Con esta perspectiva, la elección de la selección de Camerún para este texto no es más que un ejercicio de memoria de una generación. Su participación en el Mundial de España aportaba un toque de singularidad por el simple hecho de su procedencia: el África negra. Existía el precedente de Zaire en el 74, pero los de mi generación éramos demasiado pequeños como para fijar recuerdo alguno de ellos. Para los mayores, por no haber tanta tele, por no participar España, la repercusión fue mucho menor que la impronta que dejaron Los Leones indomables en el 82. Su paso por el evento no fue, ni mucho menos, anecdótico: si bien es cierto que no consiguieron acceder a la segunda fase, también lo es que su eliminación se produjo sin haber sido derrotados en ninguno de los tres partidos que disputaron. Si alguien se tomó a broma la participación de los cameruneses, poco tardó en ser consciente del error. Tres empates ante Perú, Polonia e Italia fueron su bagaje. El mismo que Italia, que sin embargo clasificó porque en sus empates hubo un gol más a favor y en contra.
Posteriormente, el elenco camerunés obtuvo sus cinco triunfos
en la Copa Africana de Naciones, el oro en los Juegos Olímpicos de 2000 en Sidney o las siete presencias mundialistas en las que
destaca el acceso a los cuartos de final en el Mundial del 90. Pero
eso es historia y ya hemos dicho que la memoria es otra cosa.
Con la misma perspectiva memorística, el jugador icónico no fue el citado Milla sino el portero Thomas N’Kono.

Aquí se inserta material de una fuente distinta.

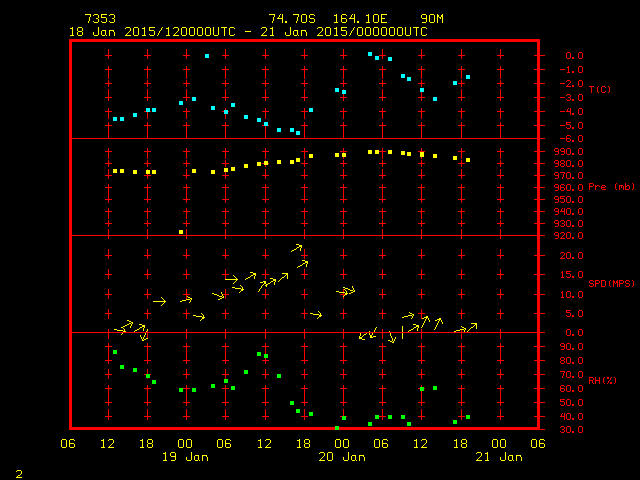This screenshot has width=640, height=480.
Task: Select the T(C) temperature axis label
Action: (600, 90)
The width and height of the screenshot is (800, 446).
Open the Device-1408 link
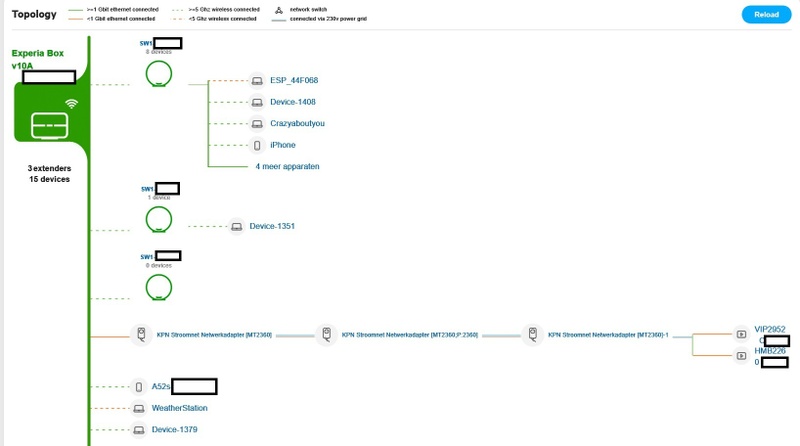click(295, 102)
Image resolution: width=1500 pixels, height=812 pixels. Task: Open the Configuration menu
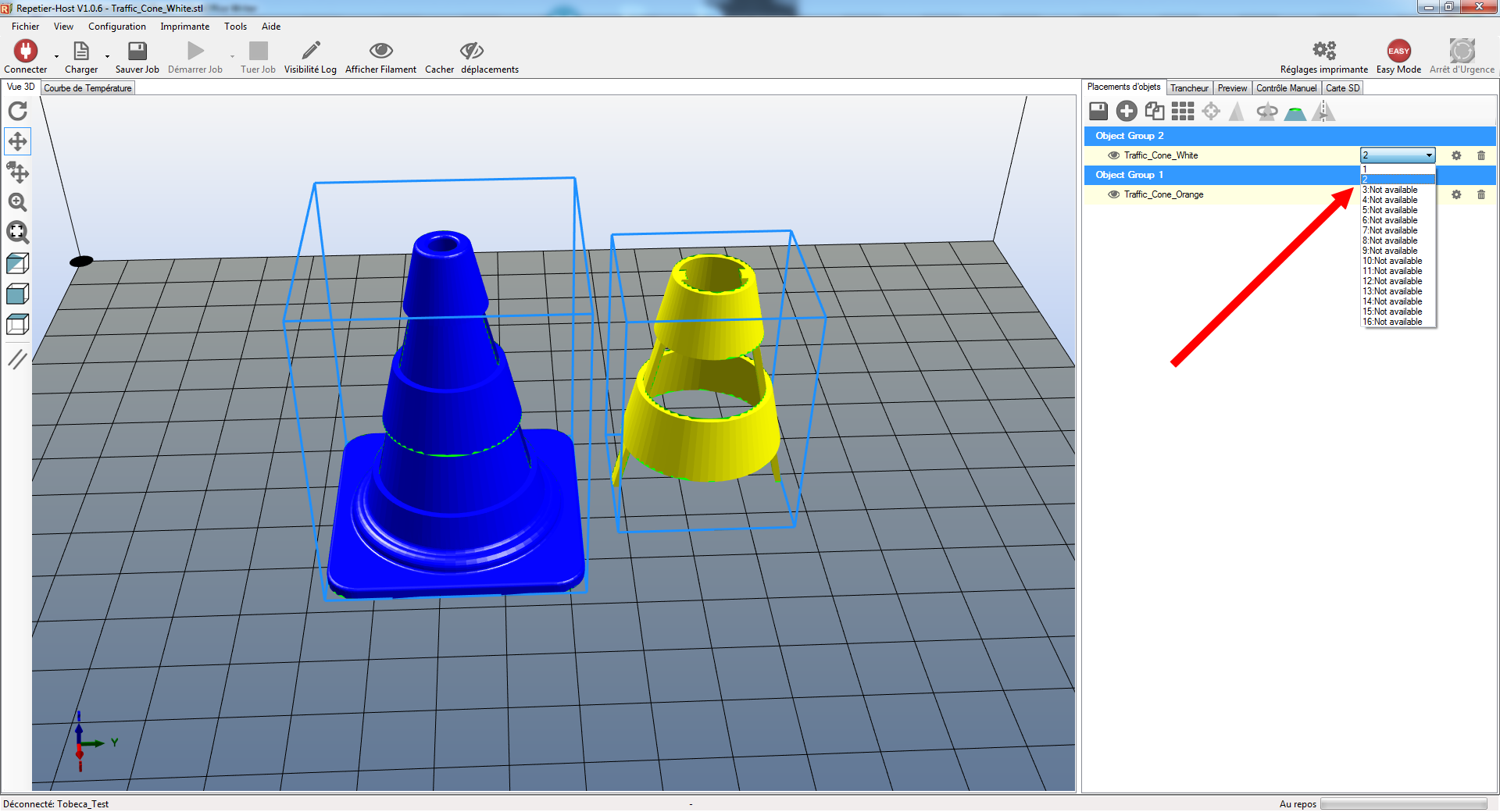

Su agilidad bajo
palos, su posición adelantada -en lo posicional y en lo temporal, fue un pionero-, su gama de recursos -algunos inhabituales como blocar el balón con una mano-, su intuición, sus larguísimos saques de puerta, sus reflejos, su lectura del juego… sorprendieron a los profanos y a muchos que iban de entendidos. Pero es que además rompía consensos estéticos: aparecía en el campo con pantalones largos, dicen que por su sentido del pudor, probablemente porque los pantalones cortos en un portero solo son aconsejables para campos en perfectas condiciones. Fue tan
sobresaliente la participación de N’Kono en el Mundial que le sirvió para ser elegido en ese 1982 como ‘Futbolista africano del año’. Ya lo había sido en 1979.
También para encontrar acomodo en un equipo europeo: tras más de un lustro en el Canon Yaoundé, fichó por el Espanyol de Barcelona donde permaneció hasta 1990. Los últimos años de su carrera los disputó con el CE Sabadell, el CE L’Hospitalet y el Club Bolívar de Bolivia. Estiró aún más la fecha de su retirada yendo a jugar a Brunei e Indonesia. Tras abandonar el fútbol en activo pasó a ejercer su magisterio tanto en el cuerpo técnico de la selección camerunesa como en el Espanyol donde continúa.
La memoria de otra generación y de otro país también resultó atrapada por el carisma de N’Kono: el italiano Gianluigi Buffon, según afirma, se inspiró en el desempeño de Tommy en el mundial del 90 para tomar la decisión de jugar de portero. No fue mala elección, ni mucho menos.